The attacks haven't ended. Reacting to Thompson's words, current White House press secretary Karoline Leavitt said the 'legacy media' were responsible for 'one of the greatest cover-ups and scandals that ever took place in American history'.
Not for the first time, polarised hyperbole has poisoned US media's capacity to do its supposed job of reporting factual information in an objective manner. It's inconceivable that antipathy to Trump did not contribute to undue deference to his opponent.
But as
Jon Allsop pointed out in the New Yorker last week
, 'the media' is not some sort of coherent, unified entity. Conspiracy theories are seductive because they offer an over-arching black and white narrative in which everything can be explained. Random errors, muddled thinking and unexamined motives are a little less attractive.
The truth is that while reporters such as Thompson at Axios and opinion writers such as Ezra Klein at the New York Times became increasingly vocal about their concerns over Biden's condition, the subject was not addressed by their employers with the tenacity and resources it deserved.
One element of this sorry saga that makes it different, I think, from Wilson, Roosevelt, Eisenhower, Kennedy and even Reagan is the 'hiding in plain sight' part.
Yes, Biden's inner circle were deliberately concealing his low energy levels, making sure he would only be seen in public within his few 'good' hours.
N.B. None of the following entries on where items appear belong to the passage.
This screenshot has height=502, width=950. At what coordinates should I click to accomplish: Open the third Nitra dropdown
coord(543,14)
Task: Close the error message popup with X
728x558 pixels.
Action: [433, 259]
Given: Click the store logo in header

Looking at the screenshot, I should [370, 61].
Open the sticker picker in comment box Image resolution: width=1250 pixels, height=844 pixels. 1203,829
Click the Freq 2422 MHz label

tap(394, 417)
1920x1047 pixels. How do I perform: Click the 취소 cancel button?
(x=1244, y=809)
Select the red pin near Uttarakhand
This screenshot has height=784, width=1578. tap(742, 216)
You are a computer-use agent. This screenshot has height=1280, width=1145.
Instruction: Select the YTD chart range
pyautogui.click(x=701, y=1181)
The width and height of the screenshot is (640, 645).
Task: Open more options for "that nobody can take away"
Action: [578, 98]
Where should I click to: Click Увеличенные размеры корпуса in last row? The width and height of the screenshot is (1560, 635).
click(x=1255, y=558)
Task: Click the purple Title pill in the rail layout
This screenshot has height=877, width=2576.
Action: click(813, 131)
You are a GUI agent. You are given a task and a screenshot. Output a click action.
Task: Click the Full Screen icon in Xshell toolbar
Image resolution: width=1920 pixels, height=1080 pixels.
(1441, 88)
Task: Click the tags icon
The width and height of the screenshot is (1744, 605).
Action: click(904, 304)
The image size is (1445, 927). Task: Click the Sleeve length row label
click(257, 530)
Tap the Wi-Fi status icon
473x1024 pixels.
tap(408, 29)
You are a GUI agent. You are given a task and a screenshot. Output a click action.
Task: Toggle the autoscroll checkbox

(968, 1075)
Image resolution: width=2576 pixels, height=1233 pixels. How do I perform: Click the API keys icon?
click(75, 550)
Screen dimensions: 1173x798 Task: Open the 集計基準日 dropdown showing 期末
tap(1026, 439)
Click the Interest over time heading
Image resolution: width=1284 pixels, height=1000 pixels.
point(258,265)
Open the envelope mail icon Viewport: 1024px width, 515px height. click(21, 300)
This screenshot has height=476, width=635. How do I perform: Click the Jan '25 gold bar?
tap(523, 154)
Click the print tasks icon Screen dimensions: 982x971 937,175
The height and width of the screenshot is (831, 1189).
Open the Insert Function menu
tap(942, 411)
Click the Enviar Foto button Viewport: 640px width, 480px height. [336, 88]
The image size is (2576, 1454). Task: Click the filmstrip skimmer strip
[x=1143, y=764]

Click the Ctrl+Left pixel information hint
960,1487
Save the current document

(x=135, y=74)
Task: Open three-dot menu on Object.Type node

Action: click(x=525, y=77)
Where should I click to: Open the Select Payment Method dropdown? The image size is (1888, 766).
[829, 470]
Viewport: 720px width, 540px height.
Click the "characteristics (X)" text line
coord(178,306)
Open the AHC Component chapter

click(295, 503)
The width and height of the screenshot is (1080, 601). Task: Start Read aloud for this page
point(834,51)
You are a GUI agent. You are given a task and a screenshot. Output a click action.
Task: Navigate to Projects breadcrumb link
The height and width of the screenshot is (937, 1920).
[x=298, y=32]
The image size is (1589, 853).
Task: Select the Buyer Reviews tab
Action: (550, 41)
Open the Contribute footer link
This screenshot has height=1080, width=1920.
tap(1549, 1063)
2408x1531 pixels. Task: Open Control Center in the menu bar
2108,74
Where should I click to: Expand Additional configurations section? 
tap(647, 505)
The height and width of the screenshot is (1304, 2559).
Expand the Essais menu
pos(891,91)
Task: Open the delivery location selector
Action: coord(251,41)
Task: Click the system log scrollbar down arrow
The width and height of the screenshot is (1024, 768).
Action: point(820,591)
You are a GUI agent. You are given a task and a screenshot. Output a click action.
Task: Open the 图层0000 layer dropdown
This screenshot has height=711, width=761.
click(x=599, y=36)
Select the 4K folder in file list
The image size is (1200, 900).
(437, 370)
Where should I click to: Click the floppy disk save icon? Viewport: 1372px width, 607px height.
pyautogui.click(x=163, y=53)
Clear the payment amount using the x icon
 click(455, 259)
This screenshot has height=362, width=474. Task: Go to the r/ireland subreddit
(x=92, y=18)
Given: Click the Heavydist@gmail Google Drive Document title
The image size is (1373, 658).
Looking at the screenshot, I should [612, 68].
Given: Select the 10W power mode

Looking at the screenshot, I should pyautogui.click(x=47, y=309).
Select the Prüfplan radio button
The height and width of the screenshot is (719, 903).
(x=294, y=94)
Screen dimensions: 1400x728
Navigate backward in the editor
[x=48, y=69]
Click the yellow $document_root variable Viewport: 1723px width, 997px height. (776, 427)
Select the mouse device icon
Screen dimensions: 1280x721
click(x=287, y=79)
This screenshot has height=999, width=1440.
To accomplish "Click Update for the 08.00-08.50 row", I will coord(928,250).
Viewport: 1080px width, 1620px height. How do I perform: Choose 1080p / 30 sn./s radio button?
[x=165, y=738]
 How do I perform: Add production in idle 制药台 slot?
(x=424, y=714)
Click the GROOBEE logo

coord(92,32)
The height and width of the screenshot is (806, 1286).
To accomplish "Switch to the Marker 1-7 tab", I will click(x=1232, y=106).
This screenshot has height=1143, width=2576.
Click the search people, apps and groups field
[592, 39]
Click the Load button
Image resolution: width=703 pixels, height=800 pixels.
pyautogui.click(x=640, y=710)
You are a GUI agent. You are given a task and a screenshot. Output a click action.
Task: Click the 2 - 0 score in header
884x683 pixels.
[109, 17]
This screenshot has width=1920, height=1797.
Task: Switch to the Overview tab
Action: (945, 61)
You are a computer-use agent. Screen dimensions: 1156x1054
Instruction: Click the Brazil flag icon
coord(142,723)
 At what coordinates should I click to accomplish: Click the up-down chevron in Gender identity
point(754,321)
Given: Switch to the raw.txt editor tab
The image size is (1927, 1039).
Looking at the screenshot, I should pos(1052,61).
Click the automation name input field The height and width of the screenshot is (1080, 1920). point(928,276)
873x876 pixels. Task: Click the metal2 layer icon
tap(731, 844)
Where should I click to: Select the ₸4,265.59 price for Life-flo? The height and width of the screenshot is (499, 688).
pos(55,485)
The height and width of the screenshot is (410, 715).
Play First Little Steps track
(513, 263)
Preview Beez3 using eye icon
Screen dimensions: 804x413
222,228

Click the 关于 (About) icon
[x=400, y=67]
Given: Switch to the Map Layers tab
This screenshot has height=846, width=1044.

And yes, it is clear they made sure any expressions of concern from within the
Democratic Party
were ruthlessly crushed.
But this is not the 1920s. Even in a presidential system, where the leader of the country is not held to account by parliament, there will be video evidence and eyewitness accounts available, as there were here.
In a way, the most damning indictment of the media's performance is that it failed to reflect the clear public judgment, recorded unambiguously over three years' worth of opinion polls, that Biden was too old and should not run again.
That failure gives fuel to the accusation that modern journalists – not just in the US – have become a disconnected elite, excessively monocultural, politically conformist and too close to the institutions that they are supposed to hold to account.
There is some truth to all that, but it doesn't fully account for how this saga played out.
Donald Trump
, inevitably, plays a role. Discussions about mental acuity and fitness for office might have taken a different course if
Nikki Haley
had been the
Republican
nominee.
Regardless, when both your emperors are naked, the media's role is to report that fact, not decide that one of them is partially clothed.